Given data —
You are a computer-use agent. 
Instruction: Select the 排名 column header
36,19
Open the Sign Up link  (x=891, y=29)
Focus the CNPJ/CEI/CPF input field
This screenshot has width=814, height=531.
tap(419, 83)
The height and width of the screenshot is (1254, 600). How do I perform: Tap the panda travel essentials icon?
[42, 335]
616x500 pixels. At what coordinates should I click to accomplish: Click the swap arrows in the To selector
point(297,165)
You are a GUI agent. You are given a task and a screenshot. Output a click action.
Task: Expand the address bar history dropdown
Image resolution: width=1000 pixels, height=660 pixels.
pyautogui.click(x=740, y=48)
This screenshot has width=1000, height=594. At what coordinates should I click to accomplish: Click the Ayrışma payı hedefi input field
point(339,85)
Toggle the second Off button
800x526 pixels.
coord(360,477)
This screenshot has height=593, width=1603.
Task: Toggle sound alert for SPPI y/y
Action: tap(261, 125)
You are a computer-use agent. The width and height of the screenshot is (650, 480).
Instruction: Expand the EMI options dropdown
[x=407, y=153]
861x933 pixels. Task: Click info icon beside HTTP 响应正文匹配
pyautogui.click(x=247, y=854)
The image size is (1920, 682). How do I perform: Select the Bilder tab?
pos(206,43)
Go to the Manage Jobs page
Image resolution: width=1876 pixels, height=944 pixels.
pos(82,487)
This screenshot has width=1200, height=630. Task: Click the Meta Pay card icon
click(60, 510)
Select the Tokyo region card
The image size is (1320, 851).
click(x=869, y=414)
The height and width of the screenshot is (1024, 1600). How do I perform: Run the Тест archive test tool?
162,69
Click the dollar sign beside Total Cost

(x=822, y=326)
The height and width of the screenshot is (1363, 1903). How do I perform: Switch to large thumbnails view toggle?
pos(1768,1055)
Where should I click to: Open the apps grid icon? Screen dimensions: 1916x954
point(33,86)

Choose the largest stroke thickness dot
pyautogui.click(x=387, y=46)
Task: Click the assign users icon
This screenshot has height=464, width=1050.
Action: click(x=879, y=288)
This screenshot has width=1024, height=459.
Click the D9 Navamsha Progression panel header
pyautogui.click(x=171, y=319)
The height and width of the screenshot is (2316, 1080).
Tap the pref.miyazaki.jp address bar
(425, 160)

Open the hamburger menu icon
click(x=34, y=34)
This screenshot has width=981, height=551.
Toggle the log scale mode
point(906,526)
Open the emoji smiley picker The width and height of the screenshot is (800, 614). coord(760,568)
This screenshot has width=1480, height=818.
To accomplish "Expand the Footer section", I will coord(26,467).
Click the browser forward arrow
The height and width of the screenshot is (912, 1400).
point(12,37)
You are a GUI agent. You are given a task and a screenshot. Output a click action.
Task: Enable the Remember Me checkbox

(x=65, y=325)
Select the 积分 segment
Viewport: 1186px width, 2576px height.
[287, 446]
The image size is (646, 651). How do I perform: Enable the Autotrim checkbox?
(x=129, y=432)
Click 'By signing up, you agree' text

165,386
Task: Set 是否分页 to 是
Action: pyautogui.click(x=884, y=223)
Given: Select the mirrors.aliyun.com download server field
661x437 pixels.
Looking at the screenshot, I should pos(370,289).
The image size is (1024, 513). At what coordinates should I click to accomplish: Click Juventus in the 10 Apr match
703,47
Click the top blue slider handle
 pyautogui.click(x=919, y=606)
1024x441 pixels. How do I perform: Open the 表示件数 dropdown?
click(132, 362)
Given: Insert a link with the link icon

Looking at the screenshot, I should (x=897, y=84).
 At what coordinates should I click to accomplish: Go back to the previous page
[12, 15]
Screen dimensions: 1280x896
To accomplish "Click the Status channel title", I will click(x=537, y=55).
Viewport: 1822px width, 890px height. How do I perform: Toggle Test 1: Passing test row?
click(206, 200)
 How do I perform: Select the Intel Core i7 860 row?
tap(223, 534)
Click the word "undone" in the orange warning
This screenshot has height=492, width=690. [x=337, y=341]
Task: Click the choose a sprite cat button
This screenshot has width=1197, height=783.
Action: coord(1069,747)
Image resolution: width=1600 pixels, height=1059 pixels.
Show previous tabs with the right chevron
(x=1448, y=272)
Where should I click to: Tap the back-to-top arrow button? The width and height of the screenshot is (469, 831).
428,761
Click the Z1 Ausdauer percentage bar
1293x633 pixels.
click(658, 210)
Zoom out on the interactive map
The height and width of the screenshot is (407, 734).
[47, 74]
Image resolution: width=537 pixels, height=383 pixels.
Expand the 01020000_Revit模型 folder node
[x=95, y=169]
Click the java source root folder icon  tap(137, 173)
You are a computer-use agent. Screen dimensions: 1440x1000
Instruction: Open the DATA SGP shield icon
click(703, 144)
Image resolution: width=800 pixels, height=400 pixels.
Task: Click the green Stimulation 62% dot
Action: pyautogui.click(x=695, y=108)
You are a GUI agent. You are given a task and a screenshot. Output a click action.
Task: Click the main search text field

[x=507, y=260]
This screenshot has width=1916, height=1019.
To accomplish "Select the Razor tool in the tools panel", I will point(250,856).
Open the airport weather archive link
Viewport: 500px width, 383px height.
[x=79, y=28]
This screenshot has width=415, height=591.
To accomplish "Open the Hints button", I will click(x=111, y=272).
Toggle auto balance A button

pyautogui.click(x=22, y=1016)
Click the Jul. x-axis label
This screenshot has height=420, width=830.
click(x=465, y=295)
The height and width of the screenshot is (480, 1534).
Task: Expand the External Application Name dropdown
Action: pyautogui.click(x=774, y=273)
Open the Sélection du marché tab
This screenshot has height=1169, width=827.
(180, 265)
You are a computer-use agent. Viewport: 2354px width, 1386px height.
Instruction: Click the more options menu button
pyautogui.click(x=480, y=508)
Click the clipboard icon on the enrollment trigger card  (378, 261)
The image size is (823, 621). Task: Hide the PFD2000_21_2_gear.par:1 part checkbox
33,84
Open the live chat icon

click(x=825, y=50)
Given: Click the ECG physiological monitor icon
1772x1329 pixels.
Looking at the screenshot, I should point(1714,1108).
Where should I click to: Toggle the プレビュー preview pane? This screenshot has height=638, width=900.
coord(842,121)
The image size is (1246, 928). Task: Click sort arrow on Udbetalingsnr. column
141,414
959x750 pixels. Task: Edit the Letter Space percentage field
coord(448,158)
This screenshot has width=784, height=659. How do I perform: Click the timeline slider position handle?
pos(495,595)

Problem description — Determine how many lines above hold the word "agent", then give only that number.

Task response — 7